Satellite-derived estimates of aerosol optical depth (AOD) are key
predictors in particulate air pollution models. The multi-step retrieval
algorithms that estimate AOD also produce quality control variables but these
have not been systematically used to address the measurement error in AOD. We
compare three machine-learning methods: random forests, gradient boosting, and
extreme gradient boosting (XGBoost) to characterize and correct measurement
error in the Multi-Angle Implementation of Atmospheric Correction (MAIAC) 1
× 1 km AOD product for Aqua and Terra satellites across the
Northeastern/Mid-Atlantic USA versus collocated measures from 79 ground-based
AERONET stations over 14 years. Models included 52 quality control, land use,
meteorology, and spatially-derived features.

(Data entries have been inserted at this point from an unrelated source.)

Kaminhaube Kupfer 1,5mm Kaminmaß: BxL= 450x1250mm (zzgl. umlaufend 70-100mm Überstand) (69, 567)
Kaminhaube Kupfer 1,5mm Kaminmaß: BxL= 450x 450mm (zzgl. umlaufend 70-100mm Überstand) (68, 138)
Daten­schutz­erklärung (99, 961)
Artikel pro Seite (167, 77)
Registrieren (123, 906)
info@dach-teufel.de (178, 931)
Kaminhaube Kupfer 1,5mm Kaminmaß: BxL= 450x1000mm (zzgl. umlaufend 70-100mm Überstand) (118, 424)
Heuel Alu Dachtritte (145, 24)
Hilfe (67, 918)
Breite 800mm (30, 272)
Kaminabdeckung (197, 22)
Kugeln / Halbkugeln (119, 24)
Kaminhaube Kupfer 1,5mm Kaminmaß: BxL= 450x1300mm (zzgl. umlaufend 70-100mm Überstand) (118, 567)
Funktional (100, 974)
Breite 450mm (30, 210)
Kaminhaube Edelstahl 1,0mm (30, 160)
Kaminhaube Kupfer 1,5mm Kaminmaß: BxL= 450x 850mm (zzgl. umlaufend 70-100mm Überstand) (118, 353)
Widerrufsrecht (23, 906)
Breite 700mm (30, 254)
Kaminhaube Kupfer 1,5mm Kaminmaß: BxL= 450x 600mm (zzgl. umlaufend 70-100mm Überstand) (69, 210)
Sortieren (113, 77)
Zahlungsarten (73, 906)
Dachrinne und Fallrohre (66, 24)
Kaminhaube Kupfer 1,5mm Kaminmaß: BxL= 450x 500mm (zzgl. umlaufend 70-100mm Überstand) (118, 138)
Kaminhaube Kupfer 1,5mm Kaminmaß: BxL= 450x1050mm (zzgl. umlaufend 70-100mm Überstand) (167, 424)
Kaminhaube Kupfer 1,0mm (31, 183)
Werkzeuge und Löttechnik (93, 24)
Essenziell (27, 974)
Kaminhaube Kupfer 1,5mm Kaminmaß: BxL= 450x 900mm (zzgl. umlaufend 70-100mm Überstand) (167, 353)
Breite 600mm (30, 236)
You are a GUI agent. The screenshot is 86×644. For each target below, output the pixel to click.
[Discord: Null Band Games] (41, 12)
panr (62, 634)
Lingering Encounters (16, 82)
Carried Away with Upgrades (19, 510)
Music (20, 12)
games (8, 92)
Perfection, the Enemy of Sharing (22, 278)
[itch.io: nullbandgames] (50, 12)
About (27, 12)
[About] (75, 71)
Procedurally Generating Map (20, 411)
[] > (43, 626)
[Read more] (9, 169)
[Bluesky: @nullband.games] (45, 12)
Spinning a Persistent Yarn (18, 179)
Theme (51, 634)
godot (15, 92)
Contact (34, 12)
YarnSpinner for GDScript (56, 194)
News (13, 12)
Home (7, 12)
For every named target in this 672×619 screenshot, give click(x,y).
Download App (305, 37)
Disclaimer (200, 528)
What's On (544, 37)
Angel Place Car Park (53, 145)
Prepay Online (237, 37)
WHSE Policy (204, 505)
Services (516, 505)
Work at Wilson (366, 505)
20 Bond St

Variable importance measures
suggest relative azimuth, AOD uncertainty, and the AOD difference in
30–210 km moving windows are among the most important features for
predicting measurement error. XGBoost outperformed the other machine-learning
approaches, decreasing the root mean squared error in withheld testing data by
43% and 44% for Aqua and Terra. After correction using XGBoost, the correlation
of collocated AOD and daily PM2.5 monitors across the region
increased by 10 and 9 percentage points for Aqua and Terra. We demonstrate how
machine learning with quality control and spatial features substantially
improves satellite-derived AOD products for air pollution modeling.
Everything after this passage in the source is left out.